The Law Commission today recommended the “electronic tagging” of people accused of grave crimes, saying it would help reduce pressure on overcrowded jails as well as keep a check on people hoping to evade the law. The commission, however, warned that the system should only be used with the “highest degree of caution” after changing laws. Electronic tagging has the potential to reduce both fugitive rates, by ensuring that a defendant can easily be located, and government expenditure, by reducing the number of defendants detained at state expense.
In its report submitted to the law ministry today on “Provisions relating to bail”, the panel quoted a New Zealand law to define electronic tagging or electronically monitored (EM) bail as a mechanism that is also known as a “restrictive” form of bail.
“A person on EM bail must remain at a specified residence at all times unless special permission to leave is granted for an approved purpose (such as work). Compliance is monitored via an electronically monitored anklet that must be worn 24 hours a day,” it said. EM bail is available in New Zealand for defendants and young people aged between 12 and 17 years who would otherwise continue to be held in custody in prison while they waited for a court hearing. But at the same time, the Commission warned that electronic tagging had a “grave and significant impact on the constitutional rights” of individuals.
“It must be implemented with the highest degree of caution. Such monitoring must be used only in grave and heinous crimes, where the accused person has a prior conviction in similar offences. This may be done by amending the appropriate legislations to restrict the application of electronic tagging…,” it said.
It also recommended that section 50 of the Code of Criminal Procedure (CrPC) be amended to ensure that a person arrested is given in writing, in the language he or she understands, the reasons for the arrest. It also said a person should not continue to remain behind bars as an undertrial because of an incomplete investigation.
“A bail condition must not unreasonably violate the rights guaranteed by the Constitution. If the prosecution cannot show through evidence that the person accused of an offence is at the risk of absconding, or is likely to commit the same offence, the accused should be considered eligible for release,” it recommended.
The Law Commission, headed by Justice (retd) B S Chauhan, said it was of the opinion that anticipatory bail must not only be granted with caution but must also be made operative for a limited period of time.
It said under trials accused of crimes carrying a punishment of seven years in jail should be released on bail if they have spent one-third of that time, or two-and-half years, behind bars while on trial. The Commission also recommended that those who were accused of crimes which attracted a term of over seven years be released on bail if they had spent half of the term behind bars on trial.
It said under trials who could not produce a non-monetary surety an undertaking by an individual that the undertrial will appear before authorities when required should be allowed to instead deposit government identity documents such as Aadhaar or PAN cards to get bail.
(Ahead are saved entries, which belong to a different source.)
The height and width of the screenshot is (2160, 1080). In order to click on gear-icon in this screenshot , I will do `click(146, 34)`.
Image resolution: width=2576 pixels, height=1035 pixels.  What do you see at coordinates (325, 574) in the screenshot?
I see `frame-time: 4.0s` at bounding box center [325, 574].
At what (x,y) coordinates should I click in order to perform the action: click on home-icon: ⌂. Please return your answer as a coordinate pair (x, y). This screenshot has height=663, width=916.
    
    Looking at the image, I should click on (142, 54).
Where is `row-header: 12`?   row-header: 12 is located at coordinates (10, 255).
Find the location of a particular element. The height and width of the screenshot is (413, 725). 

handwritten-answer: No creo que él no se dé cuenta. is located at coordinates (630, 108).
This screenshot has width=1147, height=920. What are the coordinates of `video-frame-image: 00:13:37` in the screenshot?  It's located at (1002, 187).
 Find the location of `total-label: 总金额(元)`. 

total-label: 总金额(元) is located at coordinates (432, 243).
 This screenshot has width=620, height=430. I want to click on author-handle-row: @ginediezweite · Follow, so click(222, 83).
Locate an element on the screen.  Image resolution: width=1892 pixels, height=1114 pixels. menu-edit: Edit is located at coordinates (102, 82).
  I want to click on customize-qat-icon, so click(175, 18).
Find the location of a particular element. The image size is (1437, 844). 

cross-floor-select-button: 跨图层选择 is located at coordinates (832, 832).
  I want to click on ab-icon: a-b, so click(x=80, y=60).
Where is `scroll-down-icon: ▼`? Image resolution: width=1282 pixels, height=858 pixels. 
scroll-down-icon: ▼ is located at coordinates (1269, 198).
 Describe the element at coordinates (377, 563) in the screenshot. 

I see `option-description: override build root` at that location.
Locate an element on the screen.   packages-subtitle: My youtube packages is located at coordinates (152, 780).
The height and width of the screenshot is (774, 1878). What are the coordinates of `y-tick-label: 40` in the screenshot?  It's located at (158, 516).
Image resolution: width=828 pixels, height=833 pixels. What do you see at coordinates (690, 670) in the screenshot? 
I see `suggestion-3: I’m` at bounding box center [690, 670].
As of now, Section 436 A of the CrPC deals with the maximum period for which an underc trial prisoner can be detained. Under the law, those accused of a crime which is not an offence where the punishment is death should be released on bail if they have been in jail for a period “extending up to one-half of the maximum period of imprisonment specified for that offence under that law”. Two-thirds of prison inmates in India are undertrials, the National Crime Records Bureau (NCRB) has said.